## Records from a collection
-*-*-

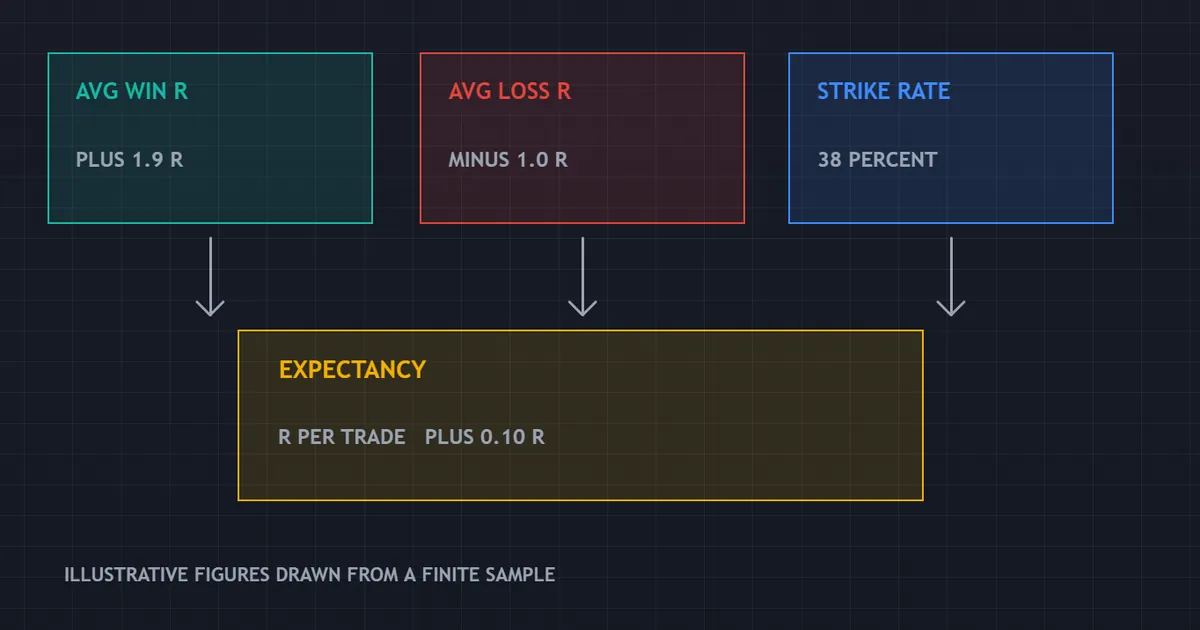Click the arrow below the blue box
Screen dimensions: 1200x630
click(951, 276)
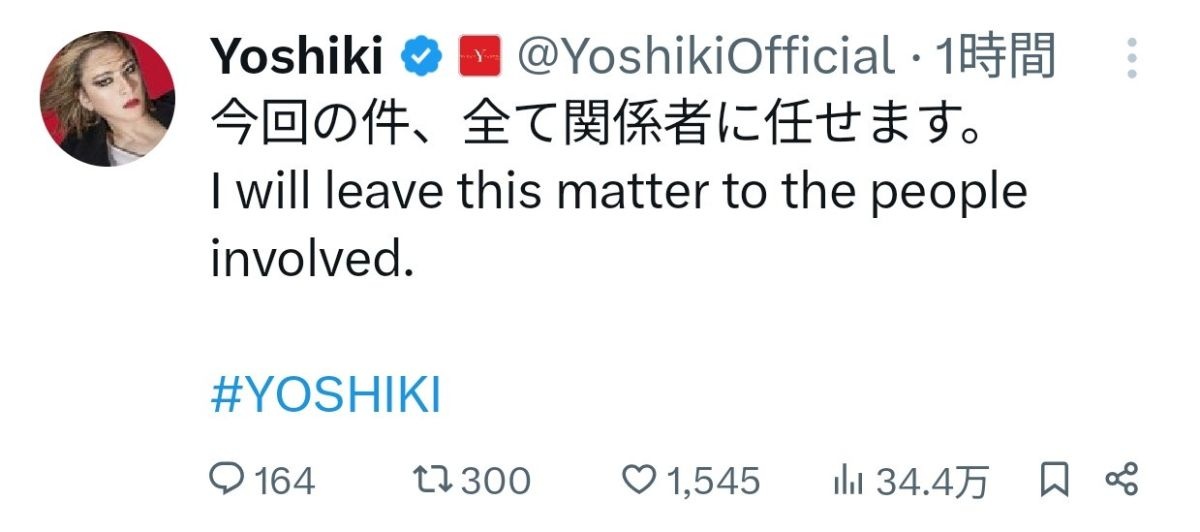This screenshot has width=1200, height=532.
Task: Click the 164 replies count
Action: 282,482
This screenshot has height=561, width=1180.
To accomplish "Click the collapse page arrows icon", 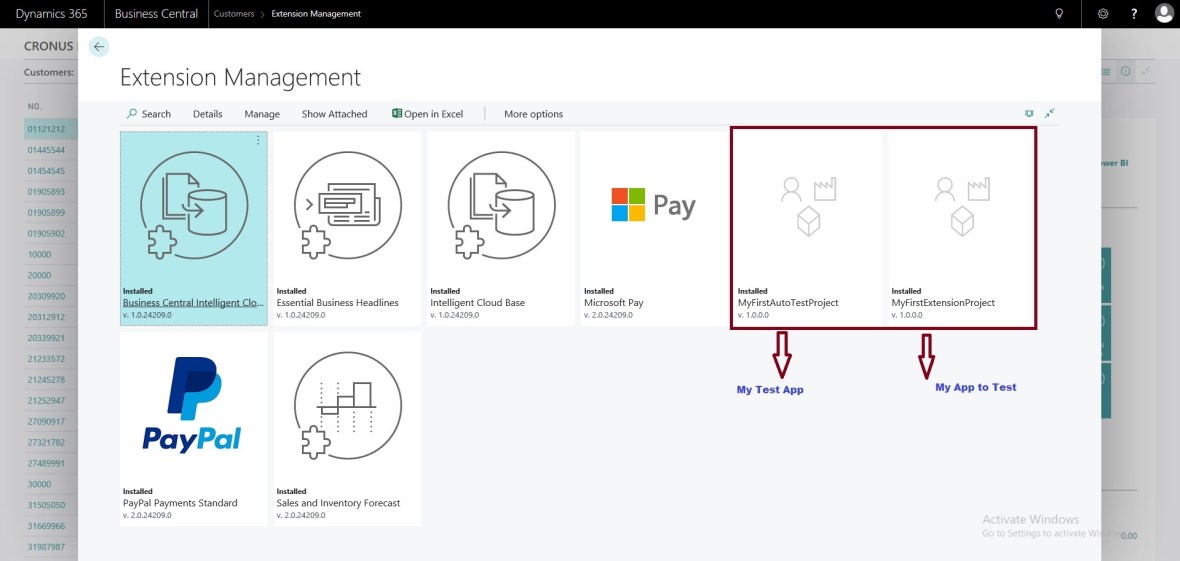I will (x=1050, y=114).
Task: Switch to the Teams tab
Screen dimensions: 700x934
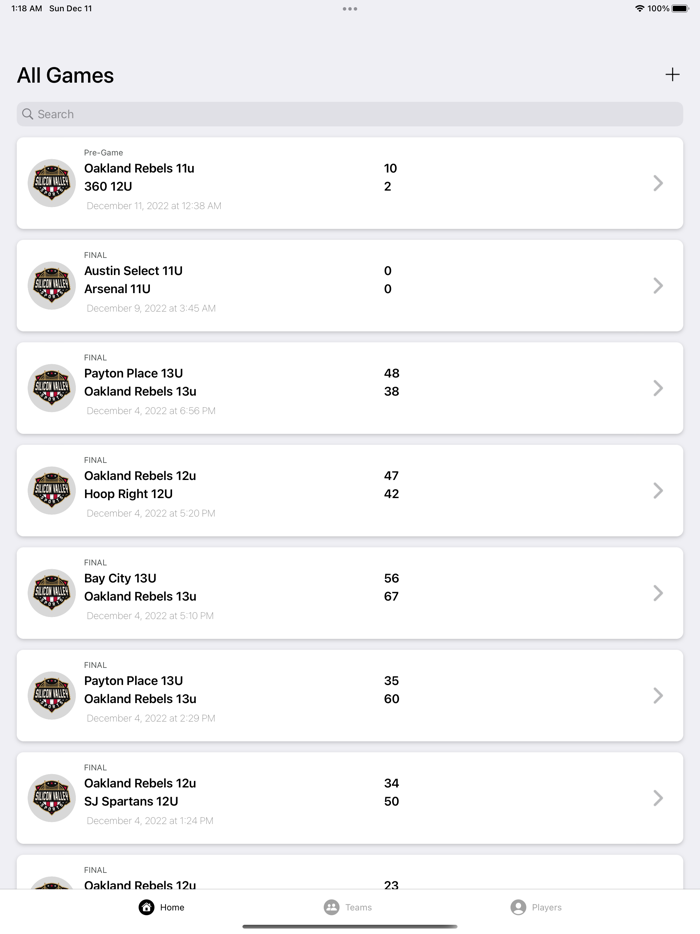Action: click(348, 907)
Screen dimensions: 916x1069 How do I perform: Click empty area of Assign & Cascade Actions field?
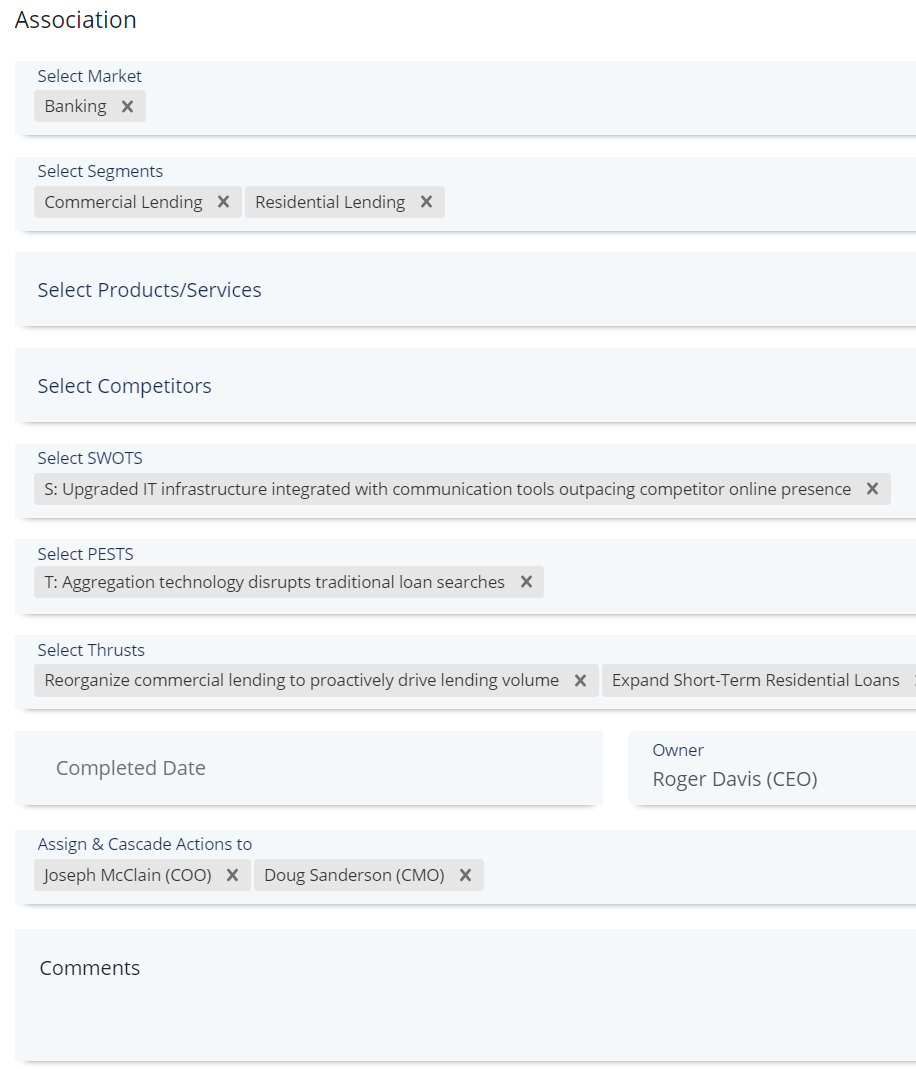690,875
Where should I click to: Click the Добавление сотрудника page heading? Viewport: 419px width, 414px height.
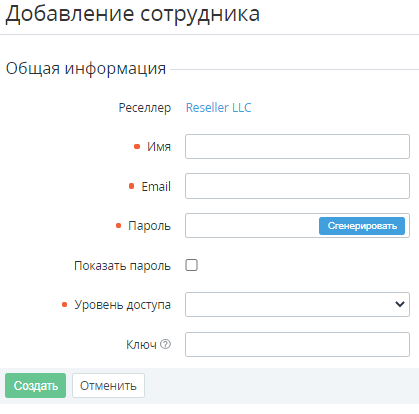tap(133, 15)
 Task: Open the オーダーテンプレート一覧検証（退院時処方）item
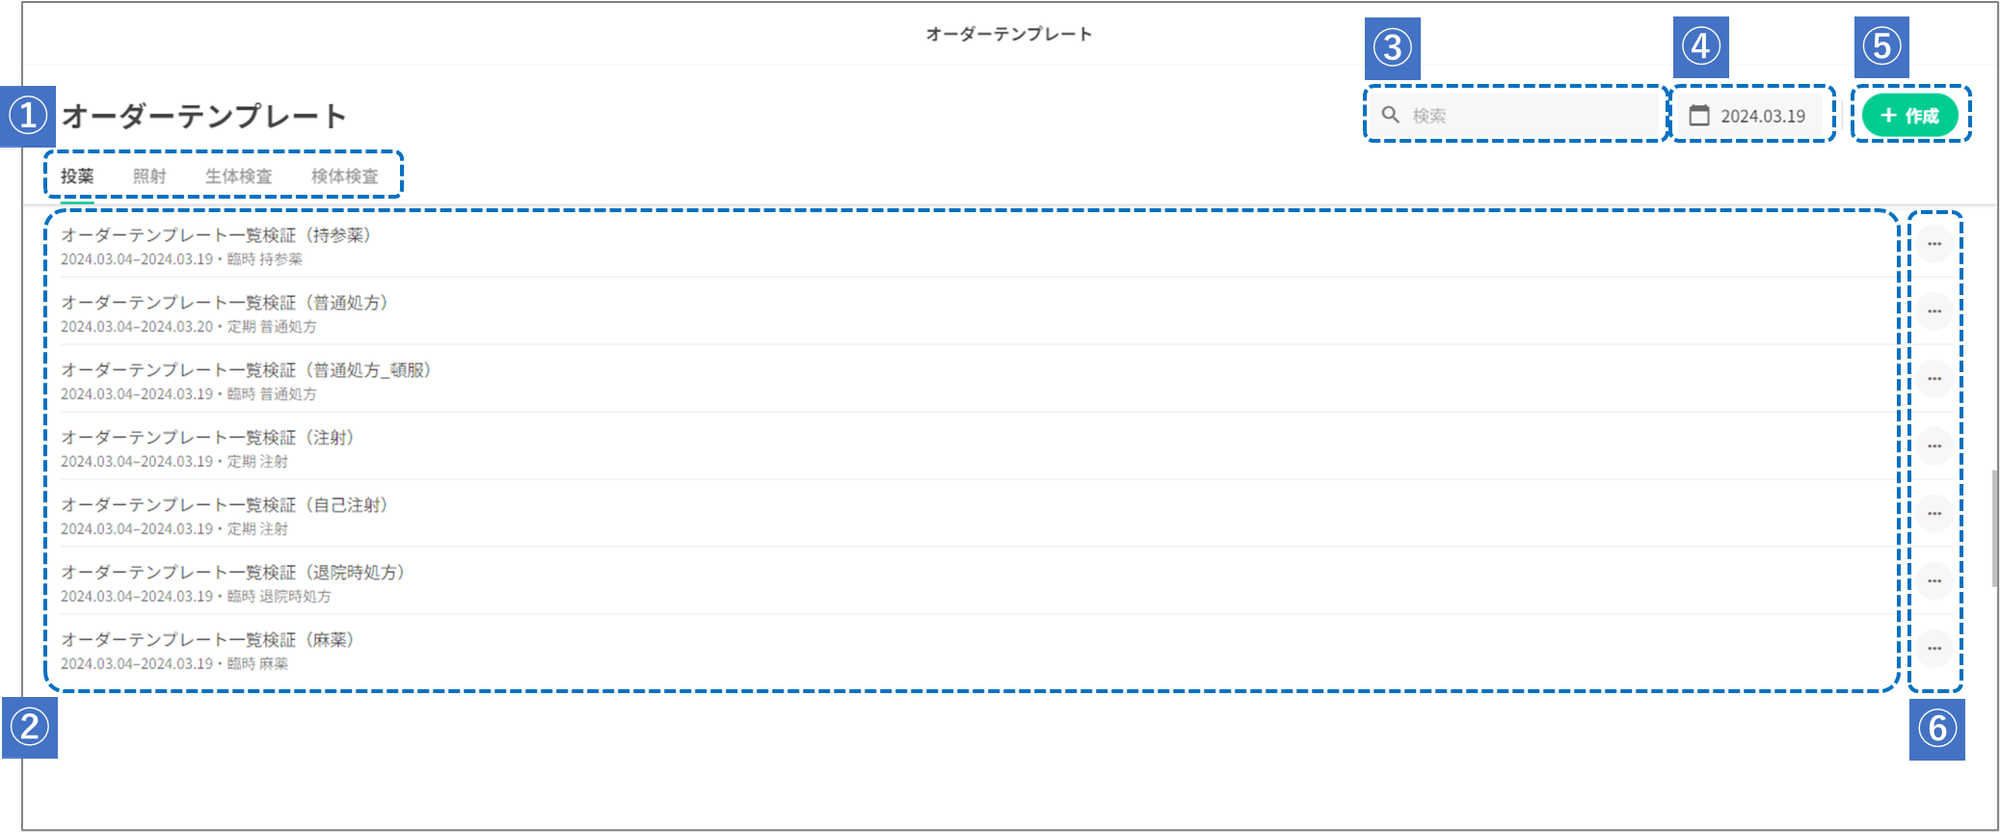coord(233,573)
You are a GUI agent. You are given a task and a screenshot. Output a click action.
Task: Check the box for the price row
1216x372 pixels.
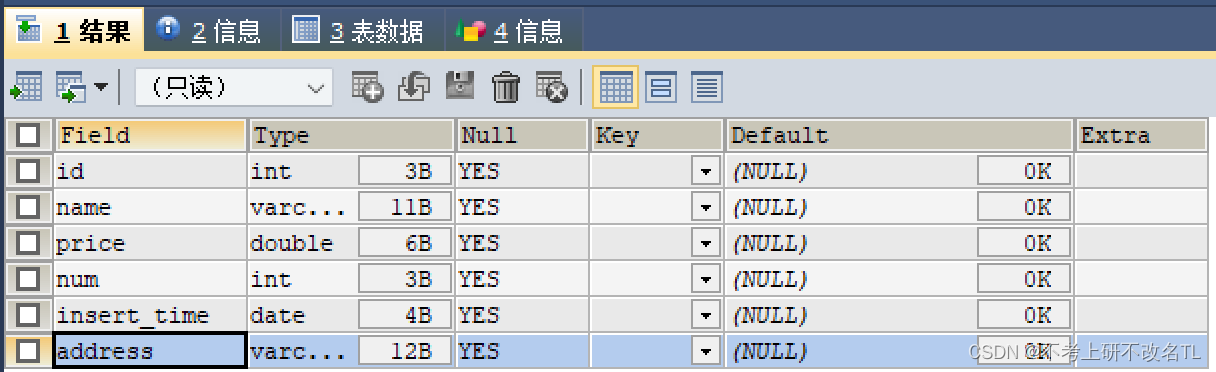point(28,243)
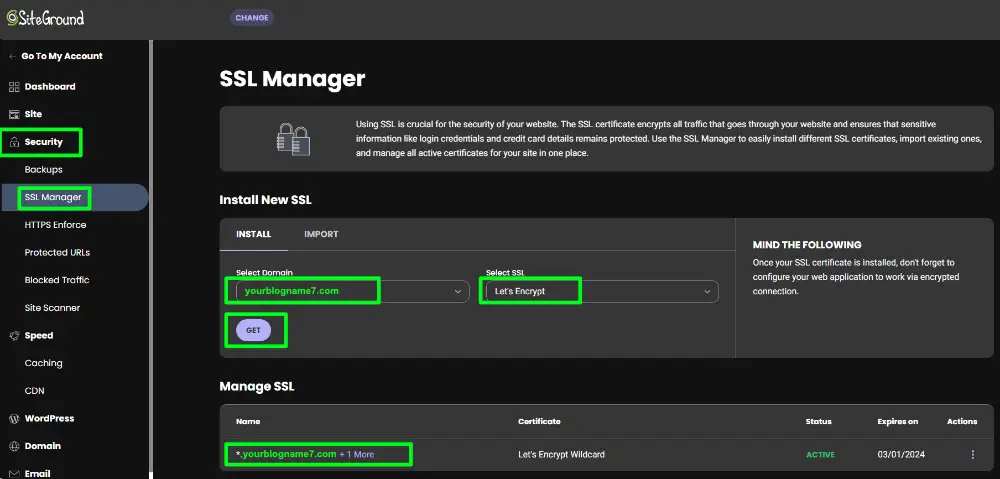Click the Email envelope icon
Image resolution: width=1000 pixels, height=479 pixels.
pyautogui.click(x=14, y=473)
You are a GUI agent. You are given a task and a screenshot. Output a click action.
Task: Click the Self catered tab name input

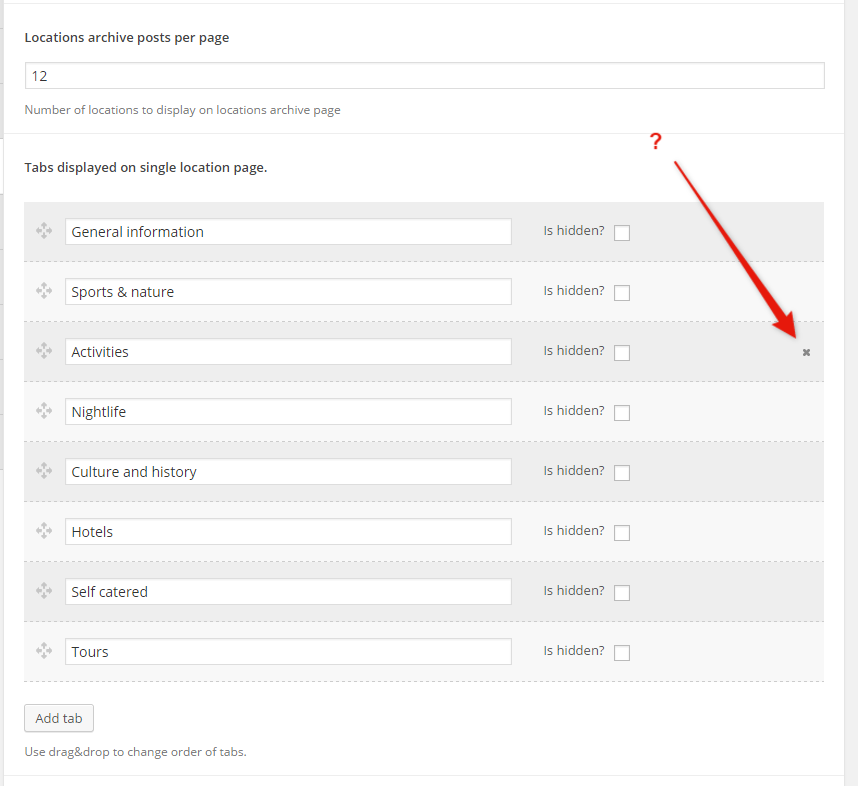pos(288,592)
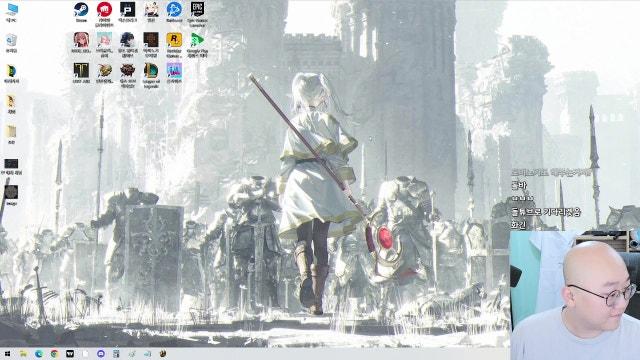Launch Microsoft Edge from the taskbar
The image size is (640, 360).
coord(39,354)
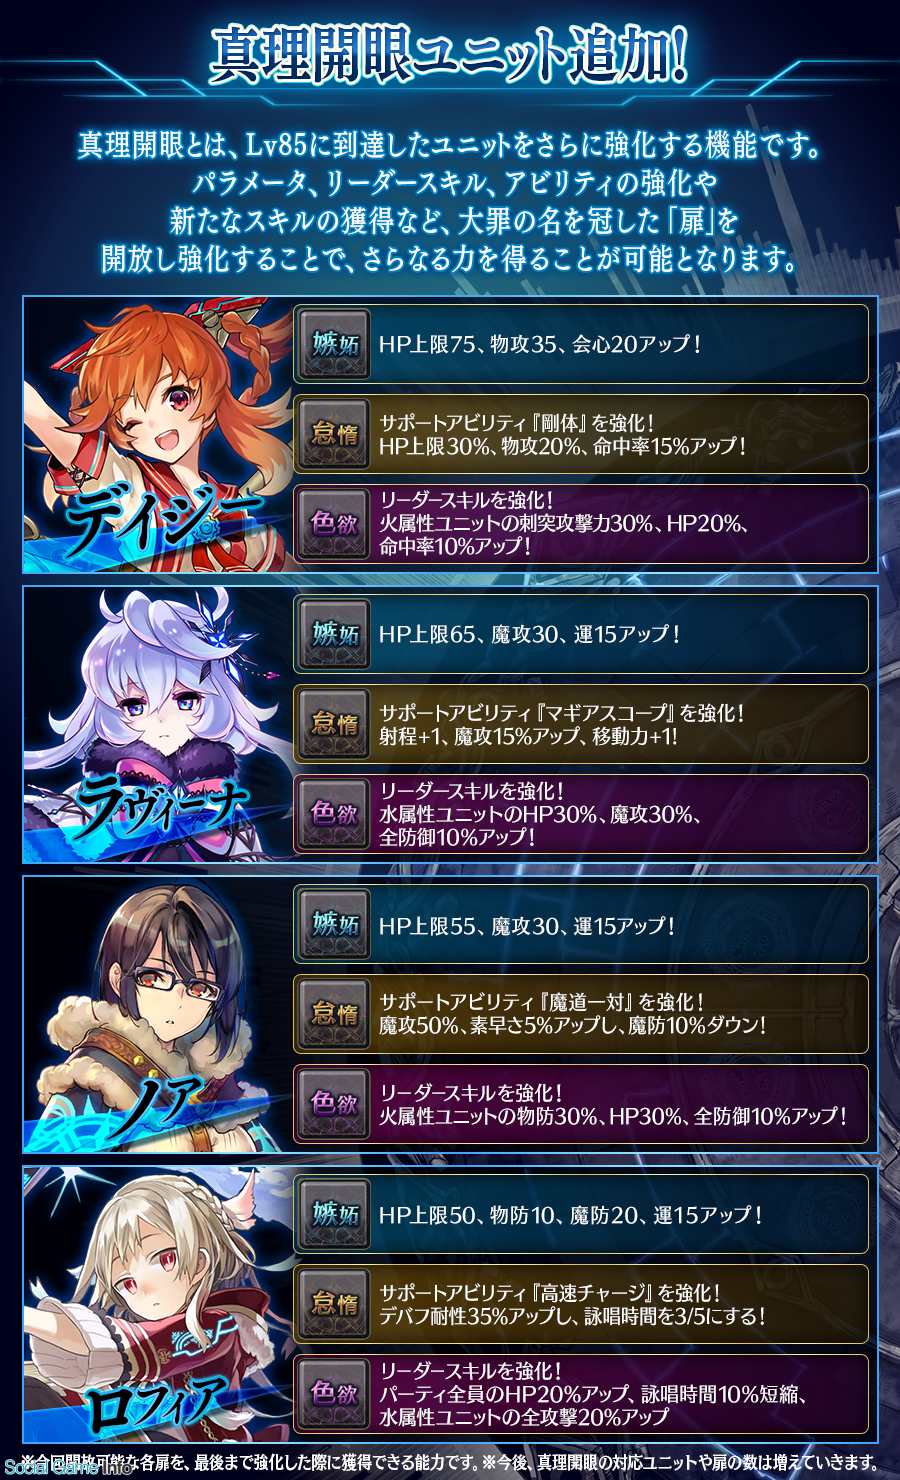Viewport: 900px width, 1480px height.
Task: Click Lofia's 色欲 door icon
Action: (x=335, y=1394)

-*-*-

## WHAT IS NEEDED
Your answer must be exactly the lines from the one with "Task: Check the box for the price row" through the final line of the data, with no pictures in it.

## EXERCISE RESPONSE
Task: Check the box for the price row
1216x372 pixels.
point(28,243)
Click the Email envelope icon
Image resolution: width=1000 pixels, height=479 pixels.
pyautogui.click(x=14, y=473)
You are a GUI agent. You are given a task and a screenshot. Output a click action.
Task: Click the Self catered tab name input

pos(288,592)
Launch Microsoft Edge from the taskbar
The image size is (640, 360).
coord(39,354)
Viewport: 900px width, 1480px height.
Task: Click Lofia's 色欲 door icon
Action: (x=335, y=1394)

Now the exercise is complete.